#### Input material:
------------------------------------------------------------------------
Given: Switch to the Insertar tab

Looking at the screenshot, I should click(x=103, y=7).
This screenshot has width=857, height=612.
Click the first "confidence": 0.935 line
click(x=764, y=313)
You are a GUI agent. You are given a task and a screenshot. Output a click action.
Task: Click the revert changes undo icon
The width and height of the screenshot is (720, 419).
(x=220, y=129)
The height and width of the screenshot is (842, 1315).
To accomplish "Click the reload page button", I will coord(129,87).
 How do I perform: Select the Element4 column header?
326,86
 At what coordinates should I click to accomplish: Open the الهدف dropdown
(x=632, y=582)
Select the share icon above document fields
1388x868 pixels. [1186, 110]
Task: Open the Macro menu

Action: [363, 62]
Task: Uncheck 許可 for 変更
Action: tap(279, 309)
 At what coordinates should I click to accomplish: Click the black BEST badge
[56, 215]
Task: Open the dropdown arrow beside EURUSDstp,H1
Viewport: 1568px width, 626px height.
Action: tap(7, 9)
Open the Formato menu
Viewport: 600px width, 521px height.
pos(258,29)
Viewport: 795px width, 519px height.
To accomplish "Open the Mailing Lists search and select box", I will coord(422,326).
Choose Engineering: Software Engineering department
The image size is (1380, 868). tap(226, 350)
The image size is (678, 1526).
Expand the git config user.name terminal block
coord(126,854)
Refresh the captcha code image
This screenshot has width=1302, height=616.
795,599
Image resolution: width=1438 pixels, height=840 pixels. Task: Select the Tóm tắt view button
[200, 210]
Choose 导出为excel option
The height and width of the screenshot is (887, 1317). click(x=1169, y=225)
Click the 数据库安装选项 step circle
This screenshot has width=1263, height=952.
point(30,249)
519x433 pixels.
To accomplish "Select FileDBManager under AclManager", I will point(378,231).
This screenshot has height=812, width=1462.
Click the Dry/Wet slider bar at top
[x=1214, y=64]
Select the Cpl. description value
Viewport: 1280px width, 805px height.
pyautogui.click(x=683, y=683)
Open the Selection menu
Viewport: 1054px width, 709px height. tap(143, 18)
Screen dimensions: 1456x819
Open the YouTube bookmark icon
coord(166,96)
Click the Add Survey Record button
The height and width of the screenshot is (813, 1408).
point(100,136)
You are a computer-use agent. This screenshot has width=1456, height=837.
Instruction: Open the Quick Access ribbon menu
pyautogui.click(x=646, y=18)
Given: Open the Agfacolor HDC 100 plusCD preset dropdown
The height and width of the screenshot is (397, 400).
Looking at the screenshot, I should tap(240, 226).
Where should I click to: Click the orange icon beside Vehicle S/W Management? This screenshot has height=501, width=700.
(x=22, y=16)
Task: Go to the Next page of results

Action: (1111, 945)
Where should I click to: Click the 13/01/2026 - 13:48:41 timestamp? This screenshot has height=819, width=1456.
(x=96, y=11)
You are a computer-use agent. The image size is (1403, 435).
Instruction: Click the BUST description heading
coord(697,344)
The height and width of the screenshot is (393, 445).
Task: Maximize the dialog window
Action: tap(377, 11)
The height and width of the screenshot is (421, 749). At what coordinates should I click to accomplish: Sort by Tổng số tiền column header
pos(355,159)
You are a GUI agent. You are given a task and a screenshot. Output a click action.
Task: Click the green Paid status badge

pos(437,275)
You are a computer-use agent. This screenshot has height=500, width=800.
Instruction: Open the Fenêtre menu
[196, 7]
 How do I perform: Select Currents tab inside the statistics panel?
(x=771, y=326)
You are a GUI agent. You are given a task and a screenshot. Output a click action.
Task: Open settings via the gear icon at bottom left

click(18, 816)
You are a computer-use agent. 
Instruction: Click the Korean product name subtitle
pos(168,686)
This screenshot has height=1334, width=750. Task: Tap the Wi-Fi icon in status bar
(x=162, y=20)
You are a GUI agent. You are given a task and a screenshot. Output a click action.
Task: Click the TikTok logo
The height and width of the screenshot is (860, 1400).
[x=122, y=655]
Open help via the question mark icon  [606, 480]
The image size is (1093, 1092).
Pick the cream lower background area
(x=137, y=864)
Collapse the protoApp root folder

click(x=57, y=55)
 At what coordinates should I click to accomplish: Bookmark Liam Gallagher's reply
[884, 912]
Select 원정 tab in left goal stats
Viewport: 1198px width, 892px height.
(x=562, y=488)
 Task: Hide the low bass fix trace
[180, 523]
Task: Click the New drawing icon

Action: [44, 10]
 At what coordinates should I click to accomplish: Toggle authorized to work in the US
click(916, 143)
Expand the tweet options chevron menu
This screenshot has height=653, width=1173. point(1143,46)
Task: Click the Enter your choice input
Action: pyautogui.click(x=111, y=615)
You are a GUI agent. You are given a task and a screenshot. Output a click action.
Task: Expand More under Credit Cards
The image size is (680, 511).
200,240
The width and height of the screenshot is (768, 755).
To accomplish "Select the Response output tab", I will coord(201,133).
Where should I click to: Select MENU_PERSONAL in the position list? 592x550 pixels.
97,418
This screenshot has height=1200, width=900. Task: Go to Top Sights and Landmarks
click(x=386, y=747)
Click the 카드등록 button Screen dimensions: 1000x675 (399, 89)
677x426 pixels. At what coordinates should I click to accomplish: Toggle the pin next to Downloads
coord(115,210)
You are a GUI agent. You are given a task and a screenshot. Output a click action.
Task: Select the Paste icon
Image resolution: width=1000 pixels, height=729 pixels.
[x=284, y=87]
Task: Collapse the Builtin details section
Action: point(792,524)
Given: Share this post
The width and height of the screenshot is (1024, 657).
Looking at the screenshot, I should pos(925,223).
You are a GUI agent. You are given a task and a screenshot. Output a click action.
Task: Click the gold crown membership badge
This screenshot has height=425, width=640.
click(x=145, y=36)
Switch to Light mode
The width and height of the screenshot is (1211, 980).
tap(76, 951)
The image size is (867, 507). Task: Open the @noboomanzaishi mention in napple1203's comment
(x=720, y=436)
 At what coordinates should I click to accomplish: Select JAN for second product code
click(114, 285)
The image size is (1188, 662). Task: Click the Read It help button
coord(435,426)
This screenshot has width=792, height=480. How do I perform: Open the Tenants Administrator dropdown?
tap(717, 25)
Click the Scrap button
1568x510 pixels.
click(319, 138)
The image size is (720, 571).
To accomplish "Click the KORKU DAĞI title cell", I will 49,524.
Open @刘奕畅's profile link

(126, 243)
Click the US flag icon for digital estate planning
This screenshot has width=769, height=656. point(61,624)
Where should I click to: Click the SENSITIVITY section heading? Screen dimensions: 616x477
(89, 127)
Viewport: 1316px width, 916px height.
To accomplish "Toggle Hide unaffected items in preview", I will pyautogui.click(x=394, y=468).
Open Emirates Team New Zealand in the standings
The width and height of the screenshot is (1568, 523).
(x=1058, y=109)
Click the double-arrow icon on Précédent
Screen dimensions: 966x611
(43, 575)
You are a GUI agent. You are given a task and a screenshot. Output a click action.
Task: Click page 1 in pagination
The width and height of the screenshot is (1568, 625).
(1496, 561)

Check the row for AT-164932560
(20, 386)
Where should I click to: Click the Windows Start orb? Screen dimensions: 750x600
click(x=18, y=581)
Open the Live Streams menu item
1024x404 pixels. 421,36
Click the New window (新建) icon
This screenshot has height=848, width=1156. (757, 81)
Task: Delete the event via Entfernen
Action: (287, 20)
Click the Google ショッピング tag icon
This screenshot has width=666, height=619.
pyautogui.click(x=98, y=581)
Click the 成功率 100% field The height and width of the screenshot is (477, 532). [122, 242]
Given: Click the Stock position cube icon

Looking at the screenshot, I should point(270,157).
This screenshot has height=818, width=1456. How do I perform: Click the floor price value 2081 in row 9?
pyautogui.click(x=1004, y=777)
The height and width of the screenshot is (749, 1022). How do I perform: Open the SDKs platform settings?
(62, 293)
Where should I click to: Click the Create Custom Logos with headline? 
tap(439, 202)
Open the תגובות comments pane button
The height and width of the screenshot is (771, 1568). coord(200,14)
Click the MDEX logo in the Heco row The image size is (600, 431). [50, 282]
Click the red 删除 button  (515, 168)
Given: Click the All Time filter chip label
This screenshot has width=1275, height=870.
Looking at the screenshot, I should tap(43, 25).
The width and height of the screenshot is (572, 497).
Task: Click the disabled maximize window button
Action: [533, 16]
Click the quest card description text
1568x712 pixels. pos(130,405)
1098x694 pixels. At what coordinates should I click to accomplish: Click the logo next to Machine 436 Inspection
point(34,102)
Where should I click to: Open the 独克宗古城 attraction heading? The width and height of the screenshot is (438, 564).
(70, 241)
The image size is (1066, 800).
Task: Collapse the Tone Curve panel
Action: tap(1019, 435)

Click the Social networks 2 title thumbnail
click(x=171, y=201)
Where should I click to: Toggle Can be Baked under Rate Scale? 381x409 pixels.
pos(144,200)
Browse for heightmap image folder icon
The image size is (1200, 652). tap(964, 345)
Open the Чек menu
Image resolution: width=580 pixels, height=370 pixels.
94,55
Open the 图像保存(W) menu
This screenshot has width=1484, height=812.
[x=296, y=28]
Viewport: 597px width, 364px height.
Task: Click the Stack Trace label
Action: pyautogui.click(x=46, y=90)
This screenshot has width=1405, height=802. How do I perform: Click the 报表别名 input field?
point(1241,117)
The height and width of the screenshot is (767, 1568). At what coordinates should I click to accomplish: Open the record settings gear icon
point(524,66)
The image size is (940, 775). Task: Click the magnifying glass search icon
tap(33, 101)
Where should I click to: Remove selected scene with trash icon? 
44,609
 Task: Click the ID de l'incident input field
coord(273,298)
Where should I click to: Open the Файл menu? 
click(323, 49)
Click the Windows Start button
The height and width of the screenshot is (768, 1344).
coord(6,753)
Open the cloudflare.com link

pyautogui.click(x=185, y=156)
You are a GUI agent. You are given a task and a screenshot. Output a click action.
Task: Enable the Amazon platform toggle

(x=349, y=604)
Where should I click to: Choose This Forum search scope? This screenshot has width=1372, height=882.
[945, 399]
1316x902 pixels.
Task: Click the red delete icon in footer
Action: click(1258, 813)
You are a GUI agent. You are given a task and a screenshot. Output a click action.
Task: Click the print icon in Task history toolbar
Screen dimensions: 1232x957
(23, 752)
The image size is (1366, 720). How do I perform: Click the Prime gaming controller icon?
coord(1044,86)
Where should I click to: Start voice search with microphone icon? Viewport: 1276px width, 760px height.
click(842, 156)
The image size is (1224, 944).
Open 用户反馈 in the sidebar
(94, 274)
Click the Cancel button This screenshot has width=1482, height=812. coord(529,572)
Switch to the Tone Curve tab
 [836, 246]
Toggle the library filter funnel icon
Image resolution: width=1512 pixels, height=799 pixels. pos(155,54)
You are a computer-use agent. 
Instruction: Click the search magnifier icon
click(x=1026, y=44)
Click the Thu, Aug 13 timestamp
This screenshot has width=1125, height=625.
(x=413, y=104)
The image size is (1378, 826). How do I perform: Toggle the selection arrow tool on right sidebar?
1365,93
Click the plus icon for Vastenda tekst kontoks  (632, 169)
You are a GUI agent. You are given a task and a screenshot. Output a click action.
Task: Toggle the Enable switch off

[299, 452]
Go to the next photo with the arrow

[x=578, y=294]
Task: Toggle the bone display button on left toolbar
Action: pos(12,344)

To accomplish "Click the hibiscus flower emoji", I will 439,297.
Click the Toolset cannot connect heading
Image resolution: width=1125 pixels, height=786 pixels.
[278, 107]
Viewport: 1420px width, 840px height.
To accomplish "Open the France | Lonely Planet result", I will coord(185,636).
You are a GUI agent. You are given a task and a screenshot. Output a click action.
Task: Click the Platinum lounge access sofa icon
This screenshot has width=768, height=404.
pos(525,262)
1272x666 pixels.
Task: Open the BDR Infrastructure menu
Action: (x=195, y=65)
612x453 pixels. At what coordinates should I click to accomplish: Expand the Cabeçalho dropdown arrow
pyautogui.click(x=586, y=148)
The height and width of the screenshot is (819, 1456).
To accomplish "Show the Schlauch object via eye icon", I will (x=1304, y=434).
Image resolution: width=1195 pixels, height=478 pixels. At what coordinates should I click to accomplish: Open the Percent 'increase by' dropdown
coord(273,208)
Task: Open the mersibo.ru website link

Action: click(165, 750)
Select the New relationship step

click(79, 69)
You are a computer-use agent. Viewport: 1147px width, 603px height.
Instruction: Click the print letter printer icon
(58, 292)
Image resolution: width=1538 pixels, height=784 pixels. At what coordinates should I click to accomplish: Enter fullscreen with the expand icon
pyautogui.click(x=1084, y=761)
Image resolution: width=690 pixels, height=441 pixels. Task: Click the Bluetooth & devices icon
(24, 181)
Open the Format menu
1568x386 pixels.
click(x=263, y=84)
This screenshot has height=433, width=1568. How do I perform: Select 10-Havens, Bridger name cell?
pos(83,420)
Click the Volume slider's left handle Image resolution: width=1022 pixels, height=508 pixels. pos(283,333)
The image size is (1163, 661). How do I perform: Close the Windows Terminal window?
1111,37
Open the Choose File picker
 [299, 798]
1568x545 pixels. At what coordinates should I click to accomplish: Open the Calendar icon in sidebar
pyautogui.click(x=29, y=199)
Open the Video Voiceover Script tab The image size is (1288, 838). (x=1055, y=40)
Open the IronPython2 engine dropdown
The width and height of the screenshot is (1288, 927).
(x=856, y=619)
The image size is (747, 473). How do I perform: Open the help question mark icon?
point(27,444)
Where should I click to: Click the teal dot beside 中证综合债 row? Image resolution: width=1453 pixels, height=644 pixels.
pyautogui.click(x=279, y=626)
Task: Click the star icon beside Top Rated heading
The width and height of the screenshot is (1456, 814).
------------------------------------------------------------------------
#### Given problem:
Convert the data from the line containing "Click the Cancel" through the line containing "Click the plus", inclusive, into a Markdown table with the columns Number and Entry, giving each line its own numbered row and leaving out blank lines.

#### Response below:
| Number | Entry |
|---|---|
| 1 | Click the Cancel button This screenshot has width=1482, height=812. coord(529,572) |
| 2 | Switch to the Tone Curve tab |
| 3 |  [836, 246] |
| 4 | Toggle the library filter funnel icon |
| 5 | Image resolution: width=1512 pixels, height=799 pixels. pos(155,54) |
| 6 | You are a computer-use agent.  |
| 7 | Instruction: Click the search magnifier icon |
| 8 | click(x=1026, y=44) |
| 9 | Click the Thu, Aug 13 timestamp |
| 10 | This screenshot has width=1125, height=625. |
| 11 | (x=413, y=104) |
| 12 | The image size is (1378, 826). How do I perform: Toggle the selection arrow tool on right sidebar? |
| 13 | 1365,93 |
| 14 | Click the plus icon for Vastenda tekst kontoks  (632, 169) |